§ **Problem**
Pull out each line of the entries below that contains the word "Click", and copy every such line in full.
··········
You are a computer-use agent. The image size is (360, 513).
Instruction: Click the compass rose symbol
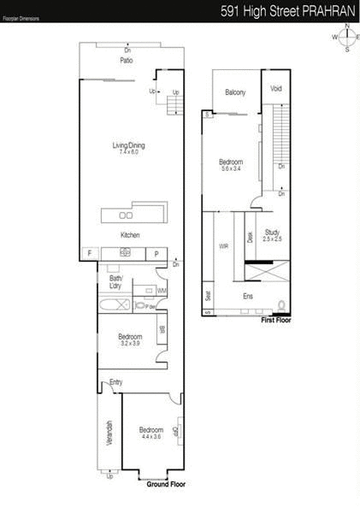[346, 37]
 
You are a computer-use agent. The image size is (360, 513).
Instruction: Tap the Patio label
[127, 61]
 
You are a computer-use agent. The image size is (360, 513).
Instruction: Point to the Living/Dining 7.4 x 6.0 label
[129, 149]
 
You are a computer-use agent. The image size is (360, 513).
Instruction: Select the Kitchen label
[129, 234]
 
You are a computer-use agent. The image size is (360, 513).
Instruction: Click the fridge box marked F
[88, 253]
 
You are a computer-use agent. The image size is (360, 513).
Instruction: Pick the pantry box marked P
[157, 253]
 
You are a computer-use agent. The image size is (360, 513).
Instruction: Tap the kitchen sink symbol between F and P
[125, 252]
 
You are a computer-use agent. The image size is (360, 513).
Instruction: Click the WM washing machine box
[161, 292]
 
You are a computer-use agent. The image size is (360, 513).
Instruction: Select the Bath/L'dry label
[116, 283]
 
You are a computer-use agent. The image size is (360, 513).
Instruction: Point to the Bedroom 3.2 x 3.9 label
[129, 340]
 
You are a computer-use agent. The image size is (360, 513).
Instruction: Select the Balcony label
[235, 92]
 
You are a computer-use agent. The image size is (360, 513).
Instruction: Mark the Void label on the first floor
[276, 89]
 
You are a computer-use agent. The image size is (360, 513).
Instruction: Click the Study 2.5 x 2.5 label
[273, 235]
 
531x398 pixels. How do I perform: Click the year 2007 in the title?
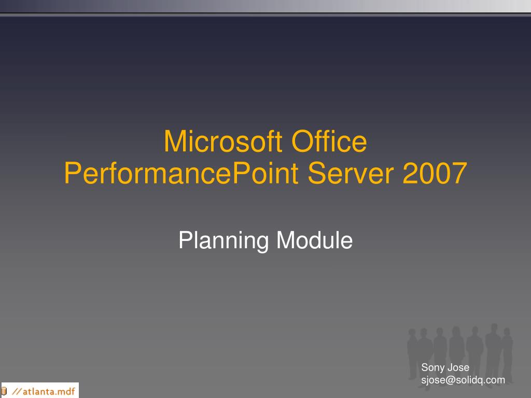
··········
§ **Answer to the task**
Instruction: Click the compass rose symbol
Instruction: Click the fridge box marked F
Instruction: Click the WM washing machine box
Instruction: Click the Study 2.5 x 2.5 label
531x398 pixels. How do I perform: Click the year 2007 in the title?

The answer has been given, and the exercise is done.